- **Required actions**:
1. Which numbered steps does the GlusterFS upgrade post say were taken? List every one in order.
2. Could you write out the part of the GlusterFS upgrade post starting with "One of our objectives" and going on through "longer an option...)"?
3. Could you carry the GlusterFS upgrade post on from the point where it stops?

- **Quoted text**:
= = = = = = =
On 07/16/2012 09:16 AM, Philippe Muller wrote:
Hi RedHat & GlusterFS users,

Last week-end, I worked on a GlusterFS cluster upgrade, from 3.0.3 to 3.3.0. We were using hand-made volume files defining 2 volumes, a distributed one, and a replicated-distribute one; both using the "transport-type ib-verbs" option.

One of our objectives was to use the "gluster" CLI tool (which doesn't existed in 3.0.3 - from what I remember).

Here is what we did:
1 - Shutdown all glusterfs instances
2 - Install the Gluster 3.3.0
3 - Start glusterd on all hosts
4 - Create a trusted pool with all our hosts
5 - Create "compatible volumes" using the CLI tool; using the same bricks we were using with our hand-made volfiles and using the "rdma" transport (since ib-verbs was no longer an option...)
6 - Mount the volumes

Of course, we tested that scenario on VMs. No issues with data. We tested everything except.... RDMA !
= = = = = = =
- **Dataset entries**:

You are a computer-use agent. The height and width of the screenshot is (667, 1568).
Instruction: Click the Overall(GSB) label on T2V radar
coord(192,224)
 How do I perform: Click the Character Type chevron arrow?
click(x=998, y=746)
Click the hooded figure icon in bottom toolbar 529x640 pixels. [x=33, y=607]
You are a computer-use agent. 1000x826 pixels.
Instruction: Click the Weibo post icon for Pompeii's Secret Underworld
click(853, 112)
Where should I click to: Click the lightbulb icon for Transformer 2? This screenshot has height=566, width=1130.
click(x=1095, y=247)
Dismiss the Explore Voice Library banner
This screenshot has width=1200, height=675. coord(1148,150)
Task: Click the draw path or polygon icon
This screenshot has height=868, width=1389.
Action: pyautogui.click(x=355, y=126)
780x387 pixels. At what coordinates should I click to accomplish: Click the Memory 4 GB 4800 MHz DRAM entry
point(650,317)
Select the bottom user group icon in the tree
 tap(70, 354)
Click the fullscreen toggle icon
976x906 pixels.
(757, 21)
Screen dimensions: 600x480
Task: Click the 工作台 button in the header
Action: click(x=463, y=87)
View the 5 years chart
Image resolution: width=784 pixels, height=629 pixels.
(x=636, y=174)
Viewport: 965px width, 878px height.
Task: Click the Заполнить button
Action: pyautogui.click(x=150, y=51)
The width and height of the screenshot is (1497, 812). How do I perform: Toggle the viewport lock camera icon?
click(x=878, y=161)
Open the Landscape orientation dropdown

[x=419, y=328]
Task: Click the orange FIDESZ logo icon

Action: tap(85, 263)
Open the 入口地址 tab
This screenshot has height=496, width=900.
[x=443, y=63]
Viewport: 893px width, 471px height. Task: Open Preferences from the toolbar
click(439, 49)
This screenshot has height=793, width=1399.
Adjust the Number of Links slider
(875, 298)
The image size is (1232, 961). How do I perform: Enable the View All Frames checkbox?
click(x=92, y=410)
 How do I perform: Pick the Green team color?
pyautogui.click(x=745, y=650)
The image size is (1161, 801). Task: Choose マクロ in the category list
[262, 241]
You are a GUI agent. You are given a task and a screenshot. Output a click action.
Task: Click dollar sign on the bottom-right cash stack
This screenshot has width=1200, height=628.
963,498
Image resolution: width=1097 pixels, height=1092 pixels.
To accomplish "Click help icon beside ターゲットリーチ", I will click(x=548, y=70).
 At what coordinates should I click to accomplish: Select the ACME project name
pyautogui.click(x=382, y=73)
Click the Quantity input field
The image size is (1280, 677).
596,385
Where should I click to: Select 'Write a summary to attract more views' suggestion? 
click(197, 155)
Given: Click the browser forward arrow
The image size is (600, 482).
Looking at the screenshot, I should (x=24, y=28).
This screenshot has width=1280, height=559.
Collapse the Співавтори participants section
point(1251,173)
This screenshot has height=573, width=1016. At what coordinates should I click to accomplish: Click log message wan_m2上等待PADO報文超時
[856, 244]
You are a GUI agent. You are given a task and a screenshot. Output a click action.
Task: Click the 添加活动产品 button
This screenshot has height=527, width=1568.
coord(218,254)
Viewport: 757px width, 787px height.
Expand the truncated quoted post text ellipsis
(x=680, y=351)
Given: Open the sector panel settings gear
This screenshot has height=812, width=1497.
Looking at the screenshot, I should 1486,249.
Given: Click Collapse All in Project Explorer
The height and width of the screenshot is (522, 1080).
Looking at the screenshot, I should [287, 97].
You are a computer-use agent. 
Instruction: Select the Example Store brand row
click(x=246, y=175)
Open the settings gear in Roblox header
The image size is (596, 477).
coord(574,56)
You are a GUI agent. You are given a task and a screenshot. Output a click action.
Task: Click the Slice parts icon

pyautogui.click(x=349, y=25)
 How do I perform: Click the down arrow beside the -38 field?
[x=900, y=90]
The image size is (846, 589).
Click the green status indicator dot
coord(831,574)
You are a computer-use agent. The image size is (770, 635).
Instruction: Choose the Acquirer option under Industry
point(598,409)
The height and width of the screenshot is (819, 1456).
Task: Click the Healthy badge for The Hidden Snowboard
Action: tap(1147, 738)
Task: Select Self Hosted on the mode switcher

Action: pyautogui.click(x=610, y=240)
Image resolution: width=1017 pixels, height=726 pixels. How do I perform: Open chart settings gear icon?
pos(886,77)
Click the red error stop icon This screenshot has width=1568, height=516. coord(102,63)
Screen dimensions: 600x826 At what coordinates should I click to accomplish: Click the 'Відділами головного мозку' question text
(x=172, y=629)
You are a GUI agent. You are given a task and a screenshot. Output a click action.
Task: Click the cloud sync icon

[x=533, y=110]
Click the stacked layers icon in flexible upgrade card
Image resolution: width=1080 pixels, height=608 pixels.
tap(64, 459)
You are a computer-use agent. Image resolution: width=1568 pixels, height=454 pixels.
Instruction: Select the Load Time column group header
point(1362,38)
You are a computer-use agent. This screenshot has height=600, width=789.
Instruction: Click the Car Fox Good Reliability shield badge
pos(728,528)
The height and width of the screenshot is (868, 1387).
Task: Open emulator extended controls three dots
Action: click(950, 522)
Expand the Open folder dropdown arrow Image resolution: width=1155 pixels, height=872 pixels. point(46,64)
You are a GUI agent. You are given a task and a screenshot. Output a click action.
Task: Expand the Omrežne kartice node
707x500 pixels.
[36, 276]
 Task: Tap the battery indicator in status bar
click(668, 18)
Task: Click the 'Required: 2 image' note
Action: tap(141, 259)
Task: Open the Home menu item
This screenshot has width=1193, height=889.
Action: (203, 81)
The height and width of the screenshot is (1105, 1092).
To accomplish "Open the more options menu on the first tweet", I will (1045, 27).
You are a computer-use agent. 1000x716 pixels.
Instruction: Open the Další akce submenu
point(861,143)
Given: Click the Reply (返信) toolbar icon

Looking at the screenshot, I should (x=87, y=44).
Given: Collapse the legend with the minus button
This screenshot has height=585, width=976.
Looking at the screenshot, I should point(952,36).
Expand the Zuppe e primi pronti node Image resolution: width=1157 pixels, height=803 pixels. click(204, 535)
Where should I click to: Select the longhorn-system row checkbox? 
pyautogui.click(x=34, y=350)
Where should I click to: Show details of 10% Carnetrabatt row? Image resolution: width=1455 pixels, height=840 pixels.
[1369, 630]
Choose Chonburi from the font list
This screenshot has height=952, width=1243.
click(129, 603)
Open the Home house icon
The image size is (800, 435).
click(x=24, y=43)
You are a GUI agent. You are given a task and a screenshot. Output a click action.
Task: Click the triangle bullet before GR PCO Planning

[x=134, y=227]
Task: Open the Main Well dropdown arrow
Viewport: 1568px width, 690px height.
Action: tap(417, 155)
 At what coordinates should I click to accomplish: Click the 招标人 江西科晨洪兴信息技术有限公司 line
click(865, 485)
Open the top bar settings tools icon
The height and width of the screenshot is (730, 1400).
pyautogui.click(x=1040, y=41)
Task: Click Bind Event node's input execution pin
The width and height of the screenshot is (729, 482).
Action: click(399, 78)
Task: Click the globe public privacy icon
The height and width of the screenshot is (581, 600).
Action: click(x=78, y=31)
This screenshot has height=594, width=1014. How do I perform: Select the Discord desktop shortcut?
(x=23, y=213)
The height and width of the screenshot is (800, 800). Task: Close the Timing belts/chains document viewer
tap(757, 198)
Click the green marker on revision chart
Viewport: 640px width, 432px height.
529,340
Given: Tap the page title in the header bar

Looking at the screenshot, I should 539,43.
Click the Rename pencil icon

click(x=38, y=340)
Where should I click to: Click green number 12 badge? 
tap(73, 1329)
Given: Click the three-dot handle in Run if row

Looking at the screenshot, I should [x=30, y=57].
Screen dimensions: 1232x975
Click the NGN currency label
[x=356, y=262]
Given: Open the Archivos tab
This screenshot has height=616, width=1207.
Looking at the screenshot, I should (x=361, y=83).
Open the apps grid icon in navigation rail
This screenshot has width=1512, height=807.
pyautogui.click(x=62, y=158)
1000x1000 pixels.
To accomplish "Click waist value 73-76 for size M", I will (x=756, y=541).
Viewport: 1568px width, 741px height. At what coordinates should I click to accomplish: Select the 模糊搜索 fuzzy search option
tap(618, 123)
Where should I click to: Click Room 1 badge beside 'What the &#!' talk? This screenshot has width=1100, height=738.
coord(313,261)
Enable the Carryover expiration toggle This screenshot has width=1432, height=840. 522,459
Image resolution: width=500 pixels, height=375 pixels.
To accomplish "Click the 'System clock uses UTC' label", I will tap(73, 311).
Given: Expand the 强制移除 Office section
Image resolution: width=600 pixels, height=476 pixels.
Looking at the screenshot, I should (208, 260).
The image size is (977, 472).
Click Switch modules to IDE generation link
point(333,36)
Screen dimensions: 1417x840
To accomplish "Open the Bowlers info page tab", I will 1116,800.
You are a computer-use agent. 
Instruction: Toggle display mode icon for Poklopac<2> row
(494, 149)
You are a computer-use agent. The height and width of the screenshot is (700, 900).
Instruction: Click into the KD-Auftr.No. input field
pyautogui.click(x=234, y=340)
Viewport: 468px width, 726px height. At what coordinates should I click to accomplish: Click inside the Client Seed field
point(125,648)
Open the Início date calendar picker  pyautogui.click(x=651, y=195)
= = = = = = =
- **Answers for the tasks**:
1.
1. Shutdown all glusterfs instances
2. Install the Gluster 3.3.0
3. Start glusterd on all hosts
4. Create a trusted pool with all our hosts
5. Create "compatible volumes" using the CLI tool; using the same bricks we were using with our hand-made volfiles and using the "rdma" transport (since ib-verbs was no longer an option...)
6. Mount the volumes

2.
One of our objectives was to use the "gluster" CLI tool (which doesn't existed in 3.0.3 - from what I remember).

Here is what we did:
1 - Shutdown all glusterfs instances
2 - Install the Gluster 3.3.0
3 - Start glusterd on all hosts
4 - Create a trusted pool with all our hosts
5 - Create "compatible volumes" using the CLI tool; using the same bricks we were using with our hand-made volfiles and using the "rdma" transport (since ib-verbs was no longer an option...)

3.
When we finally made the upgrade, everything went fine, except mounting the volumes. We got this kind of error messages in the log files: "E [rdma.c:4458:tcp_connect_finish] 0-zodiac-client-3: tcp connect to failed (Connection refused)"
(notice the 2 white spaces between "connect to" and "failed")
That reminded me of an issue when we had a problem with the subnet manager 
running on the IB switch. But this time, the switch wasn't responsible; IPoIB 
was still running fine...



I scratched my head more than once, thinking about what I could possibly have 
forgotten. Then I searched for all information I could find about RDMA and 
3.3.0.

Here is what I found:
- On page 123 of the "GlusterFS Administration Guide 3.3.0", a small note saying: 
"NOTE: with 3.3.0 release, transport type 'rdma' and 'tcp,rdma' are not fully supported."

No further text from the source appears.